6. Sinfoniekonzert | Karfreitagskonzert

Giuseppe Verdi: Messa da Requiem
19. April 2019

Programm
Giuseppe Verdi
Messa da Requiem

Giuseppe Verdi schuf mit seinem Requiem ein Werk, das an Popularität bis heute nichts verloren hat. Großartige Chöre und eindrucksvolle Arien wechseln sich dabei ab. Eine himmlische Musik, die schon zu Verdis Lebzeiten seinem Schöpfer große Anerkennung zuteilwerden ließ. »Es ist das Werk eines Genies!«, äußerte sich hierzu Johannes Brahms. Als Verdi 1873 seinem Verleger Giulio Ricordi seinen Wunsch nach einer Komposition einer Totenmesse mitteilt, war wenige Tage vorher der 88-jährige Alessandro Manzoni gestorben, einer der bedeutendsten Dichter Italiens. Der Schock saß bei Verdi sehr tief. Als 16-Jähriger las Verdi Manzonis »I promessi sposi« (»Die Brautleute«), welches er als bedeutendsten Roman seiner Zeit ansah.
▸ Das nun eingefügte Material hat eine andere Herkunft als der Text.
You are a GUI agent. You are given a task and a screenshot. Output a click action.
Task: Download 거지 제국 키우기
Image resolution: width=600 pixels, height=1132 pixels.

Er hatte es neben der Bibel und Dantes »Divina Commedia« (»Göttliche Komödie«) auf seinen Reisen immer bei sich. Verdi lernte Manzoni im Juni 1868 persönlich kennen, dieses Treffen hinterließ großen Eindruck bei ihm. »Auch ich möchte bezeugen, wieviel Liebe und Verehrung ich jenem Großen entgegenbrachte und entgegenbringe ...« schrieb er an Ricordi und begann seine Pläne in die Tat umzusetzen. Verdi ist als akribischer Arbeiter bekannt und überließ nichts dem Zufall, nachdem er seit Jahrzehnten keine kirchenmusikalischen Werke komponiert hatte, studierte er begleitend zu seiner Komposition die bedeutendsten Totenmessen der damaligen Zeit sehr genau. Die Mailänder Uraufführung war ein großer Erfolg. Zeitgenössische Dokumente berichten von frenetischem Beifall des Publikums, wie bei Verdis berühmtesten Opern, weiter heißt es da: »Mailand feiert Manzoni, Verdi und sich selbst«.